The consortium, dubbed the ‘Protein Syndicate’, is using state-of-the-art technology and materials science to ultimately enhance the design of consumer-friendly foods with improved taste, texture and nutritional qualities.
Dr Elliot Gilbert, the project leader at the Australian Nuclear Science and Technology Organisation (ANSTO) said that the researchers will use neutrons to probe the structure of food.
“While using neutrons to study food may seem unusual, they have the unique ability to identify the location of different atomic or molecular components in food,” he said.
“This will allow us to unlock the secrets of complex food structures, discover how these are altered by food processing and how modifications affect nutrition and long-term health. The work will be complemented with state-of-the-art X-ray scattering facilities.”
Complex foods, which not only have to please your taste, but also accomplish a specific "healthy" function, are normally made up of a large number of components, such as protein, vitamins, and carbohydrates which make challenging their structural optimisation.
By having a physically inspired approach one could assemble these components into nicely structured and stable foods.
The need of functional foods comes from nutritional aspects that are not directly related to the structure of the food. However, in order to release these functionalities in the body in a suitable way, the structure of the food becomes a key parameter.
Dr Ingrid Appelqvist, the research team leader with CSIRO’s Food Futures National Research Flagship, said the aim of the consortium was to determine the behaviour of a range of food proteins and use this knowledge to better predict how formulation variables and manufacturing processes are likely to affect the finished product.
“Over the next two years we’ll be investigating the molecular structure and functionality of a variety of food proteins with sources ranging from grains to dairy, meat and legumes,” she said.
“Our ultimate goal is to design new, highly nutritious ingredients that can be dried and rehydrated without reducing their quality and functionality. There are a whole range of potential advantages to come from this research.”
Other researchers around the globe are also studying the molecular structure of food. Dr Richard Frazier, a senior lecturer in food biochemistry, and head of the food and bioprocessing sciences group at the University of Reading’s Department of Food Biosciences told FoodNavigator that food scientists have studied the molecular basis for food protein functionality for decades.
“As highlighted by the Australian 'Protein Syndicate', better understanding of the response of food proteins to different food processing environments is an important part of this puzzle, although there are other complexities to factor in, such as interactions with other food components and with interfaces,” he said.
“In our own work we are currently using neutron scattering and reflectivity techniques in combination with molecular spectroscopy and microscopy to characterise the functional role of proteins that control the milling characteristics of wheat through their interactions with lipids and starch.

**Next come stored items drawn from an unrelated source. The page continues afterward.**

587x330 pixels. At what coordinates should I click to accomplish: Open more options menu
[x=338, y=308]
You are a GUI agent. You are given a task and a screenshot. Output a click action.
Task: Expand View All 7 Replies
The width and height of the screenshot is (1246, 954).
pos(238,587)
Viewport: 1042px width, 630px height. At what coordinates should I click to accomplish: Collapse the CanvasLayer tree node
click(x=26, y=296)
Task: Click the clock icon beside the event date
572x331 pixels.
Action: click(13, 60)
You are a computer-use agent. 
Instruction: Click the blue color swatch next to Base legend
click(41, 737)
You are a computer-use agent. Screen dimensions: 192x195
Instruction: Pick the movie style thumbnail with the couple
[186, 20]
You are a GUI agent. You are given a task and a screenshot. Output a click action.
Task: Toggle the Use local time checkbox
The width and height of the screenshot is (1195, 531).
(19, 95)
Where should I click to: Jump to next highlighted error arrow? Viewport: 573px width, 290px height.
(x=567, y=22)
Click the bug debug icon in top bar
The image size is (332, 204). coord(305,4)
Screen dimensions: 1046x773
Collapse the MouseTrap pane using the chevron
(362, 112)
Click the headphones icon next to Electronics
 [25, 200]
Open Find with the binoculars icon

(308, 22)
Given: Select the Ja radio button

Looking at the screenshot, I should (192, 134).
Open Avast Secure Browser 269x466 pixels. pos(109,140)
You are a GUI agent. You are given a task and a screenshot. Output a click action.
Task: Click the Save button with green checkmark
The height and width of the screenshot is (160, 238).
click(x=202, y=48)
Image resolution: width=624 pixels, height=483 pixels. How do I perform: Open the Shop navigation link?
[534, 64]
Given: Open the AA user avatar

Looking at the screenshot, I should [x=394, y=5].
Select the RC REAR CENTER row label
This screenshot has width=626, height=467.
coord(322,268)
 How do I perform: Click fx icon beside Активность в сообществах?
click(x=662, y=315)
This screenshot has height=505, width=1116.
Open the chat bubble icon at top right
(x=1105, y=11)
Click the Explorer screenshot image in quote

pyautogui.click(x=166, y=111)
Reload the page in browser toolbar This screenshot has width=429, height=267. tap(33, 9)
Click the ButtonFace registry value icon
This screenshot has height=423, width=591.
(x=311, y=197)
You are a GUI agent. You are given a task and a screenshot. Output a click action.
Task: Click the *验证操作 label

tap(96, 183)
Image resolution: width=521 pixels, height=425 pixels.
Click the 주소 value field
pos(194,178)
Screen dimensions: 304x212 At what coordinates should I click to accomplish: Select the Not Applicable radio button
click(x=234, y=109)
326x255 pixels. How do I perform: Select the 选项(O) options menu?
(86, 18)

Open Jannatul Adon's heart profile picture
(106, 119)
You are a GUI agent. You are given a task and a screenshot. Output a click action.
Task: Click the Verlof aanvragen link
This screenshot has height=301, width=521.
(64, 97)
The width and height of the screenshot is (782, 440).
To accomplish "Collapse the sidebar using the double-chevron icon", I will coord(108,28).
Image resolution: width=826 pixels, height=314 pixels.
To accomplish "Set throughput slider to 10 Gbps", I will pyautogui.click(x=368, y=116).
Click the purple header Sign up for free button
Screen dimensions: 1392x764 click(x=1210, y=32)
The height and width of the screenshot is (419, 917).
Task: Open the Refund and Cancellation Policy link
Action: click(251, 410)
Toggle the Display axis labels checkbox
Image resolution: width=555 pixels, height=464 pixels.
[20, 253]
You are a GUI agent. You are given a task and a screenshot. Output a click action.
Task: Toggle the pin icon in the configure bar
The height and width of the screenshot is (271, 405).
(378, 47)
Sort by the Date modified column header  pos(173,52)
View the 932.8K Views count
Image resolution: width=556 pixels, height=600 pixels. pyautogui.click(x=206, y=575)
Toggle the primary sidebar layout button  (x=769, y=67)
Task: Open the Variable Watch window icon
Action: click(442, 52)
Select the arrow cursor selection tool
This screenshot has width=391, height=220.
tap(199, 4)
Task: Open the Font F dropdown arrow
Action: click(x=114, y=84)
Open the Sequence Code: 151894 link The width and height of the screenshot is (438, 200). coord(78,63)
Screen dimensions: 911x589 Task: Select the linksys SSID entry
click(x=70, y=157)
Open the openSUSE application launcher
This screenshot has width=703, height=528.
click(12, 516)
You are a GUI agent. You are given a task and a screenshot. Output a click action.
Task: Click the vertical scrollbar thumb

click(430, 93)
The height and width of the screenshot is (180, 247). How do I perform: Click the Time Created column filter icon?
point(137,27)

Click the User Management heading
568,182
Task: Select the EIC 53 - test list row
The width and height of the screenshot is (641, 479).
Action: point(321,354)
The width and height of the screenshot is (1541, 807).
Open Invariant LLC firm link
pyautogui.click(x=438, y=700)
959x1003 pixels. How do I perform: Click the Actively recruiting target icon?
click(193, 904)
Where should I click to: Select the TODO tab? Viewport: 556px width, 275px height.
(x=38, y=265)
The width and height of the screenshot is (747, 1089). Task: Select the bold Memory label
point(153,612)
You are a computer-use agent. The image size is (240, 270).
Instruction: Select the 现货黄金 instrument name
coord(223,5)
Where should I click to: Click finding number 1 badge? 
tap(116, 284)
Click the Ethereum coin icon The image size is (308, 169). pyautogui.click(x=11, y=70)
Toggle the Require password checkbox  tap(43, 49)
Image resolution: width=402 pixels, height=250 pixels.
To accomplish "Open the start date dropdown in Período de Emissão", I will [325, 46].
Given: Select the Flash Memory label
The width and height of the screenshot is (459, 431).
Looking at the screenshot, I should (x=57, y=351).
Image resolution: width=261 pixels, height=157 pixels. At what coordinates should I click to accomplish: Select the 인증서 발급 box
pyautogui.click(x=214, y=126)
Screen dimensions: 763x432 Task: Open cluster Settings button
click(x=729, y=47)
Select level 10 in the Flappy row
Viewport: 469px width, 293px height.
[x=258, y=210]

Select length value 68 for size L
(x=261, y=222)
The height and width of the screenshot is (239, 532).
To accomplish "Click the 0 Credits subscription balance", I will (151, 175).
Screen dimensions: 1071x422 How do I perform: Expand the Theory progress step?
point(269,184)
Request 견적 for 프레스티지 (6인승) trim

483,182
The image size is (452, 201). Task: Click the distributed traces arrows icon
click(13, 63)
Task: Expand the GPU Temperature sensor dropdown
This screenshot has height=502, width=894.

“This work is in collaboration with scientists from the ISIS Pulsed Neutron and Muon Source at the UK Rutherford Appleton Laboratory.
“There is much to be learned from future study of food proteins using the latest state-of-the-art techniques that will provide the food industry with a knowledge base to predict the effects of various food processing operations on functional and nutritional quality,” said Dr Frazier.
In addition to ANSTO and the Food Futures Flagship, the Protein Syndicate also includes the University of Queensland’s Centre for Nutrition and Food Sciences.
Industrial partners include Fonterra Dairy Co-operative Limited, George Weston Foods, Meat & Livestock Australia, Manildra Group and Dairy Innovation Australia.